Todd Haynes and I wanted the experience of seeing Velvet Goldmine to be like that of seeing the great movies of the sixties and seventies, such as Bonnie and Clyde, Midnight Cowboy, 2001, and Nashville. Those films began and you didn’t know where they were going—you had no idea what you’d see before you saw it and yet you felt happy in your disorientation, because you trusted the people who made them not to lead you astray. You were a participant, allowed to form your own judgments about the characters and their situations.

I still feel that way from time to time, at films such as Sweetie, Welcome to the Dollhouse, Boogie Nights, and the one of mine I’m proudest of—Safe.

As I wrote in the first chapter, I don’t want you to think that everyone can make a great independent movie, especially people whose chief motivation is to become rich and famous. (That can, of course, be a subsidiary motivation.)
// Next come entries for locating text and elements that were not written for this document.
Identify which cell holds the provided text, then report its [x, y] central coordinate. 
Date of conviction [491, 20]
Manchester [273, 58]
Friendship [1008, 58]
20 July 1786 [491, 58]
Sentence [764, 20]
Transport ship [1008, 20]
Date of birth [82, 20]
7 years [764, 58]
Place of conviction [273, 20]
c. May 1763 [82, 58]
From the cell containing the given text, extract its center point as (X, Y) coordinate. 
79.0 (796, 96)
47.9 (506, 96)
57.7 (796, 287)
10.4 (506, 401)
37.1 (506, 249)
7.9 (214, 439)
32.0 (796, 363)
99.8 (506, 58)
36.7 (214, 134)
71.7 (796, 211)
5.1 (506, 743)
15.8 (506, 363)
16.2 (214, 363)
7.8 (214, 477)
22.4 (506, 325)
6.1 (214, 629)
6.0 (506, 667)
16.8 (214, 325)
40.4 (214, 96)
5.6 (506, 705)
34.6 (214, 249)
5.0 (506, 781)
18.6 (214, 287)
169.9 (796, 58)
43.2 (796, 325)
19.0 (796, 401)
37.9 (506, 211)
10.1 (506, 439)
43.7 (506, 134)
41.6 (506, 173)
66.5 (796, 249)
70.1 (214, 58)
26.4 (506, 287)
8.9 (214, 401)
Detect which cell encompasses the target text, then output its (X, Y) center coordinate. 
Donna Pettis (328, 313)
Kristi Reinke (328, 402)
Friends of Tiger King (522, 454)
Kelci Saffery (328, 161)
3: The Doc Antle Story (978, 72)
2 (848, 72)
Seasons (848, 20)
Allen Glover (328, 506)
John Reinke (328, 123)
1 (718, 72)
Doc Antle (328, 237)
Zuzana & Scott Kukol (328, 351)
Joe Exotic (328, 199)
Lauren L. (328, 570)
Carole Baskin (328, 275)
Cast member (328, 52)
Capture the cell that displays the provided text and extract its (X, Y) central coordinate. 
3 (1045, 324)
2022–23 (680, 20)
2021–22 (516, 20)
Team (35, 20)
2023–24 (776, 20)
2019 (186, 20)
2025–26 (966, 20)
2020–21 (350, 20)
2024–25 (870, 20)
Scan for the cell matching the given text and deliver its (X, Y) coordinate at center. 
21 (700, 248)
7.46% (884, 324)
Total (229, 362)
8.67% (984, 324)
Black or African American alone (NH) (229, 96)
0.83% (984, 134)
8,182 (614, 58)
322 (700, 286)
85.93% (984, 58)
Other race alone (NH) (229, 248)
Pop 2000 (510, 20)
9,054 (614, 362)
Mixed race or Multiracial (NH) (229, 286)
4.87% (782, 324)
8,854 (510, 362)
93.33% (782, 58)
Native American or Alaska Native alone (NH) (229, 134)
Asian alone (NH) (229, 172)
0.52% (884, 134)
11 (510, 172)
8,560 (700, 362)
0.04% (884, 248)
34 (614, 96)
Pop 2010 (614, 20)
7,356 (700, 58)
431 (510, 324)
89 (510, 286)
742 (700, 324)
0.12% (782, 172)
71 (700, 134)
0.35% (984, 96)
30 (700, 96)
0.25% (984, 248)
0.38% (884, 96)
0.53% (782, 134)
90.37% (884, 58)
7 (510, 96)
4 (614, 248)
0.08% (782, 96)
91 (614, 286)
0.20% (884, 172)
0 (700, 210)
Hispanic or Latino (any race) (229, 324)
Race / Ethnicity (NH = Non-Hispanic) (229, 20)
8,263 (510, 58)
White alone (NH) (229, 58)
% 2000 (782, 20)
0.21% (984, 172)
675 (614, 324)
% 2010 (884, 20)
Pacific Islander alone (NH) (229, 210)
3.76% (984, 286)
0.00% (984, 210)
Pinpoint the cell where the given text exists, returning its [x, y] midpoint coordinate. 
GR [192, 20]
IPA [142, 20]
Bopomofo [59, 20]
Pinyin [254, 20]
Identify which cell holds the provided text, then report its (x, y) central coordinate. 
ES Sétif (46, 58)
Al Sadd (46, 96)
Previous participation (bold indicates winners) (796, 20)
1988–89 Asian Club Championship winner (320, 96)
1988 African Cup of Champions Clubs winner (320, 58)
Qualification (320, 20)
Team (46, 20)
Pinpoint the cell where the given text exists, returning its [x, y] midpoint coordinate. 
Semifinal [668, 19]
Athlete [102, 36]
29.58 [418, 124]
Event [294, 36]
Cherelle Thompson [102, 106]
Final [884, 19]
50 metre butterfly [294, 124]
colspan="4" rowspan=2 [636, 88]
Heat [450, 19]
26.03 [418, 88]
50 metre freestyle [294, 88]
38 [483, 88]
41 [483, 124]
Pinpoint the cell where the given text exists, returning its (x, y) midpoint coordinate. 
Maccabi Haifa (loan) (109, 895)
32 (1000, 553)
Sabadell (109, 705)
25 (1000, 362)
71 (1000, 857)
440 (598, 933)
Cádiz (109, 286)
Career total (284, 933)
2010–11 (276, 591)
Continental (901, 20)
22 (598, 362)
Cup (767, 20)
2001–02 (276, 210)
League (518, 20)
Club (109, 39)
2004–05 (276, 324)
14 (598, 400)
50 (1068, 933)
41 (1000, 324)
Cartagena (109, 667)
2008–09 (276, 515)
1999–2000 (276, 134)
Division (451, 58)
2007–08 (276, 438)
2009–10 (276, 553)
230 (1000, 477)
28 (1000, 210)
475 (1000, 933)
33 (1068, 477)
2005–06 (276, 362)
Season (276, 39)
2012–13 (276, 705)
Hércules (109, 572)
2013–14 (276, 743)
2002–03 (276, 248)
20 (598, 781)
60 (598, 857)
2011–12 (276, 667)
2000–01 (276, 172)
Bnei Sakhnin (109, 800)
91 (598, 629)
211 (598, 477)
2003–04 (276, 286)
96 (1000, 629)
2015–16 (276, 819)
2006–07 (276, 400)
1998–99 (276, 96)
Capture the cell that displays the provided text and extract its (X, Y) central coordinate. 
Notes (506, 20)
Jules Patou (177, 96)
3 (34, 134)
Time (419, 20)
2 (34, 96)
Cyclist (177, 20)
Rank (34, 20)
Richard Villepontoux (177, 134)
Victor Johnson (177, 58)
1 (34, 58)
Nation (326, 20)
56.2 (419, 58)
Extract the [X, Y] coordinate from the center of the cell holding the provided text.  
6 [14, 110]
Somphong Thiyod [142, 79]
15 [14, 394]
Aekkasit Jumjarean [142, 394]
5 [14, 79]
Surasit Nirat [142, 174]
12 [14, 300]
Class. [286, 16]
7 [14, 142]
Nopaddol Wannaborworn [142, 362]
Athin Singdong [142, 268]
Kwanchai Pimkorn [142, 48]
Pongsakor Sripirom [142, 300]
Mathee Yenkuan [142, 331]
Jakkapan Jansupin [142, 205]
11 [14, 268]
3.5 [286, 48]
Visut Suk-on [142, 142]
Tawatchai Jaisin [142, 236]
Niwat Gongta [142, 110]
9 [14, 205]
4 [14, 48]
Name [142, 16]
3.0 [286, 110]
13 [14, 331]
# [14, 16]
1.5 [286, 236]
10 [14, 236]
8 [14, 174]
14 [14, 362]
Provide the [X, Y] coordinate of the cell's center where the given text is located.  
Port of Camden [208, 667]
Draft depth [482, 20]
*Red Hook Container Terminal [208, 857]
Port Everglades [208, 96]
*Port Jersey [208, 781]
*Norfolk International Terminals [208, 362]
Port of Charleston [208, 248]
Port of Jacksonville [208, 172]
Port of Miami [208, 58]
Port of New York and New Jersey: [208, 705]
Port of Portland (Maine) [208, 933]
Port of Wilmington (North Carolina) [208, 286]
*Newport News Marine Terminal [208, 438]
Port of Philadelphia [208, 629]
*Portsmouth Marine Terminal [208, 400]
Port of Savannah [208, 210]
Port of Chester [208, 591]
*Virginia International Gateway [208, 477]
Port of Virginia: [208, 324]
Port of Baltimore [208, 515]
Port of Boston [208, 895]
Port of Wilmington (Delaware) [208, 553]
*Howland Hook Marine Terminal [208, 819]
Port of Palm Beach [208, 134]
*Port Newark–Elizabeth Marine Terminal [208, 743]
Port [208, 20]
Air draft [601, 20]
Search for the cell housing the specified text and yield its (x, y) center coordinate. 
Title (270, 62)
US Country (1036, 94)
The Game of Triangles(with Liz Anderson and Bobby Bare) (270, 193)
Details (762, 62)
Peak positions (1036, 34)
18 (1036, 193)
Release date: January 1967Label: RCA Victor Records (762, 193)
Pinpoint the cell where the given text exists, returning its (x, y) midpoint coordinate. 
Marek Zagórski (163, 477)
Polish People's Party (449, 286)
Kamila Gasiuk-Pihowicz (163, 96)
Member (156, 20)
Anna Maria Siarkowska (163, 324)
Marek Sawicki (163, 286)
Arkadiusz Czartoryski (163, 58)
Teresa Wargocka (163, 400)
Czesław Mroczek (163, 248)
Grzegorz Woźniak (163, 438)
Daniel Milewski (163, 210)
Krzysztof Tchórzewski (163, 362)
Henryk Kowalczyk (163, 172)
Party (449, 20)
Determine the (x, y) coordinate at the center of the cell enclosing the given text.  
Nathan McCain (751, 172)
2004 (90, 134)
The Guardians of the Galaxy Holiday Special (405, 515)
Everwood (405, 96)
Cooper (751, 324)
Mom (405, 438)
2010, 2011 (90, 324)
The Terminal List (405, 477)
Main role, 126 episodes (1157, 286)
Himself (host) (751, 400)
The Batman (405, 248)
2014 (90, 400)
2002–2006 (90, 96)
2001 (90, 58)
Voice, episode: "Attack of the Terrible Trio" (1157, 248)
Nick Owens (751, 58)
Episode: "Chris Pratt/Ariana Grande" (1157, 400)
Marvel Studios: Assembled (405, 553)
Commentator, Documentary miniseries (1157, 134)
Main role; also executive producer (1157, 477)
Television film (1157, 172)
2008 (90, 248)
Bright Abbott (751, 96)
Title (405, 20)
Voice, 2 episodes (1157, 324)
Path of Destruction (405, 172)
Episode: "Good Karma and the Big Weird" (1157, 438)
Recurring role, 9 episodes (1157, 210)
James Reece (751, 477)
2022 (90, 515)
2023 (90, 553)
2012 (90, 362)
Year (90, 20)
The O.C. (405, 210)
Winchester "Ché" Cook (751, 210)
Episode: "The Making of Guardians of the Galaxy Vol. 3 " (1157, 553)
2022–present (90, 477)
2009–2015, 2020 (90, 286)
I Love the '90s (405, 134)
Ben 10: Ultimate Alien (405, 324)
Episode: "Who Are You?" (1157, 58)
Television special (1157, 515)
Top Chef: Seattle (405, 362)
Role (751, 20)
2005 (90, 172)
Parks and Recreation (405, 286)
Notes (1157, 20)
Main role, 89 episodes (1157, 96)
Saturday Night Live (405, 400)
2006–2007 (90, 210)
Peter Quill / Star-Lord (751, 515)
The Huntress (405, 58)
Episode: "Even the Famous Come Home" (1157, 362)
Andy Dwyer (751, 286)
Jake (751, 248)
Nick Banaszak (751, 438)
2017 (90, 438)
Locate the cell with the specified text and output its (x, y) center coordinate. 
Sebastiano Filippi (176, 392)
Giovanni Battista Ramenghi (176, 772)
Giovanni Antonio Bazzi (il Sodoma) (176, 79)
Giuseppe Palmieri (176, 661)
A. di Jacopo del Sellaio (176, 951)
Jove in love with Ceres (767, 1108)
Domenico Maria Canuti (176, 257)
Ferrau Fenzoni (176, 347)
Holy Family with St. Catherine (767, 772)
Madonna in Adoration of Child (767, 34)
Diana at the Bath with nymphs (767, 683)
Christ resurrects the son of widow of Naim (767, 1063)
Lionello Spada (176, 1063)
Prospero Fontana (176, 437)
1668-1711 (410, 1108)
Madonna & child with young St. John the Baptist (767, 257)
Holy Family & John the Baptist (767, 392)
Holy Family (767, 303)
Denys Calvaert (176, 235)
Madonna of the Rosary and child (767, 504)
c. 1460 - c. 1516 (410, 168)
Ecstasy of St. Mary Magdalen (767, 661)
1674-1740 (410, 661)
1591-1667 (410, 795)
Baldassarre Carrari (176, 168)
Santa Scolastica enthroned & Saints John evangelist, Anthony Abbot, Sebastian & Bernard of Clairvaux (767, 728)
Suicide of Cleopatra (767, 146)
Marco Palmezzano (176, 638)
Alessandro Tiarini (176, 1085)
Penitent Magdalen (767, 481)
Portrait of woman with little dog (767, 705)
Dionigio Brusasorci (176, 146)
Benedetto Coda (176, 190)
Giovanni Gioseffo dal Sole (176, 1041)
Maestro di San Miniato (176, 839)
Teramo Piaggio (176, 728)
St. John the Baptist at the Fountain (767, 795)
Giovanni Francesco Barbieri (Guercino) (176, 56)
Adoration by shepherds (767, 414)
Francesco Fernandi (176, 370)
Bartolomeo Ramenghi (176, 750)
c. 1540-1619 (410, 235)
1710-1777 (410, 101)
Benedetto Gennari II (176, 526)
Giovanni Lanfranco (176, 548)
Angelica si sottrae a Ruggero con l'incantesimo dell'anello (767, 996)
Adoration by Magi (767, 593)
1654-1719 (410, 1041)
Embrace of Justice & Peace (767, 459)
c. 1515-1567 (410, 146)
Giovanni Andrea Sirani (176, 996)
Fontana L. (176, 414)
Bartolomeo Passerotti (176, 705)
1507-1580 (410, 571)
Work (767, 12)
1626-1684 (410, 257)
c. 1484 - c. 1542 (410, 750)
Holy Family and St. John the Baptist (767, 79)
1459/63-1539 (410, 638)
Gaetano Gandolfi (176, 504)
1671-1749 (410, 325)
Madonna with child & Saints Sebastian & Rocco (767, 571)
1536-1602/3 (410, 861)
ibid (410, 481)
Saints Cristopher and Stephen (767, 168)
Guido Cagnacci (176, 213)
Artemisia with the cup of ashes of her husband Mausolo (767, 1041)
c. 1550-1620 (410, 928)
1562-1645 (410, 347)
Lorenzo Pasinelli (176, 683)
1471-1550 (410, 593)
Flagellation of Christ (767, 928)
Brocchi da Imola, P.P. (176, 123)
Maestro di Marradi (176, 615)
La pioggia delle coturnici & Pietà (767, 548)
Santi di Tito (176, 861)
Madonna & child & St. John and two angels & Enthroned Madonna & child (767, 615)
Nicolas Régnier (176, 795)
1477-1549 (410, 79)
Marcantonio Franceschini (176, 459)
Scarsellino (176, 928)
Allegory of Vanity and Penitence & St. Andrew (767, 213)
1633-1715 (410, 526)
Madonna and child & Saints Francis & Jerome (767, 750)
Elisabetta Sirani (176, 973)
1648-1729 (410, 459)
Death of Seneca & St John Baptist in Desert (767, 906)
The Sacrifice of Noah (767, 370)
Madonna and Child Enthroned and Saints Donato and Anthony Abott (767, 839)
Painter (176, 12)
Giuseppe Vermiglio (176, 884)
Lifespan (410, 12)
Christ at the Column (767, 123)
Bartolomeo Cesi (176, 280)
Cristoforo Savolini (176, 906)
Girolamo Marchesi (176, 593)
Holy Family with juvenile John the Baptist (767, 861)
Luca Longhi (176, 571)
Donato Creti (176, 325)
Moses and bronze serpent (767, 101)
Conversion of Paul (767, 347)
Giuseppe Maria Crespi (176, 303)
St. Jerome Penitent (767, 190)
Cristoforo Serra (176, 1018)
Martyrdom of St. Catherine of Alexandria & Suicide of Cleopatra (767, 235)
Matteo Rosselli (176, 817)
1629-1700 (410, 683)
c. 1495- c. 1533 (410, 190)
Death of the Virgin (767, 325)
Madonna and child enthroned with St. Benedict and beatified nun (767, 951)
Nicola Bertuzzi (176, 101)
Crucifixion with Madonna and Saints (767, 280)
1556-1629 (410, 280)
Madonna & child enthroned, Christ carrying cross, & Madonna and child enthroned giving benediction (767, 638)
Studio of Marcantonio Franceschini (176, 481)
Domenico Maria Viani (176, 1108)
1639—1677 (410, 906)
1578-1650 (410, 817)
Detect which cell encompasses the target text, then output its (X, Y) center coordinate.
Accessibility cuts both ways. For real artists to have the power to put their visions on film, the floodgates have to be opened to everyone, whatever their reasons for making a film. The net must be cast wide, which is why my office still reads unsolicited manuscripts. And if my work—and this book—can inspire that one little dispirited person in the middle of nowhere to go out and make a great movie, then it’s worth all the other movies that flow through those same portals.

As Bruce Wagner, the director of I’m Losing You, puts it, independent film is “a whole new arena of hope.” And what I want most passionately is for aspiring producers, directors, and writers to treat it with something like reverence. H. L. Mencken notwithstanding, a lot of people have gone broke underestimating the public’s intelligence. Whereas I truly believe that if you fashion a great work, it will—ultimately—be seen. I have to believe that, or I wouldn’t be doing what I’m doing.